As they say, black and Asian youths are more likely to face police oppression, their example that a white person is more likely to be able to carry drugs and not get caught is odd and isn’t privilege unless the police are harassing someone at all times and if they stop doing so on grounds of race white people are at higher risk.

 

The unemployment statistics make more sense; black people are oppressed in this way. Thinking of this in terms of privilege for white people isn’t useful in terms of understanding it and is positively counter-productive in tackling it. What is described is a material reason for solidarity. There’s a pile and some people are at the bottom of it, they belong to a variety of identity categories. The only way out of this is recognition that the injustice is the existence of the pile itself. Describing this in terms of white people being privileged fails to recognise the material conditions at the root of the issue, that the real issue is a class issue. Viewing it in terms of race only perpetuates the problem, the problem being the pile itself. Capitalism.

 

 

The last race riots in the UK were in 2005 in the Lozells area of Birmingham.

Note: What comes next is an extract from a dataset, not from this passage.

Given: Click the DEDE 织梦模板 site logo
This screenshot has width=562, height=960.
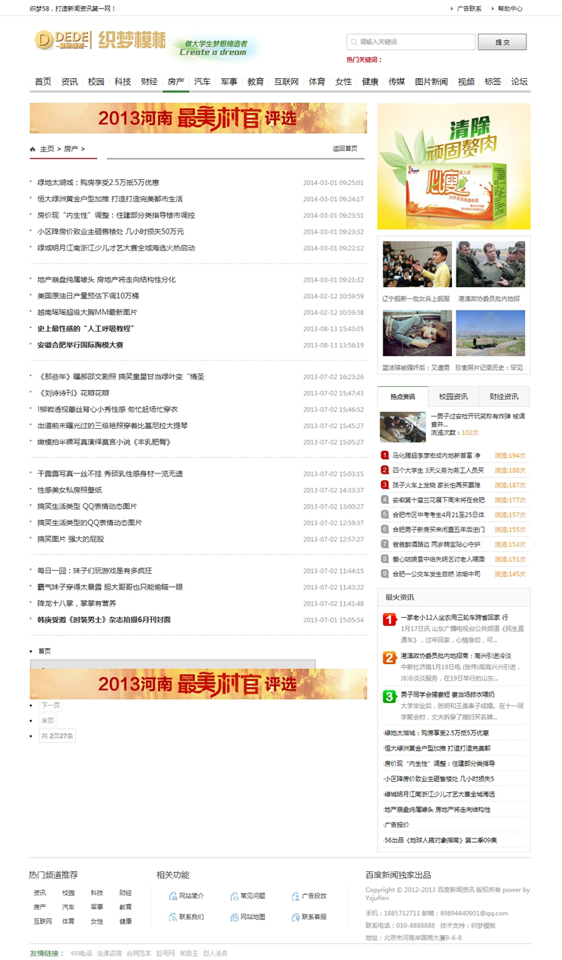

The fight between black and Asian people was caused by the multicultural policy of allocating resources based on ethnicity. This is explored by Kenan Malik in his essay How to Make a Riot.

 

 

The racism, the division of working class people had at its roots material resources. The real grievances of those people who saw themselves as missing out were not racial they were class issues. Privilege Theory does nothing to help us understand let alone tackle this because there is no one with any actual privilege.

 

 

Privilege Theory is a tool for middle class people to tell people with no discernible privilege to “check their privilege”. It provides nothing of any use to a working class movement and undermines solidarity. It formalises an ad hominem argument when the issues aren’t convenient to discuss.

 

 

We don’t need it; we have a set of ideas and values by which to measure arguments against. What we don’t have, as working class people is much in the way of privilege unlike our middle class friends playing at being radical. It’s not a game.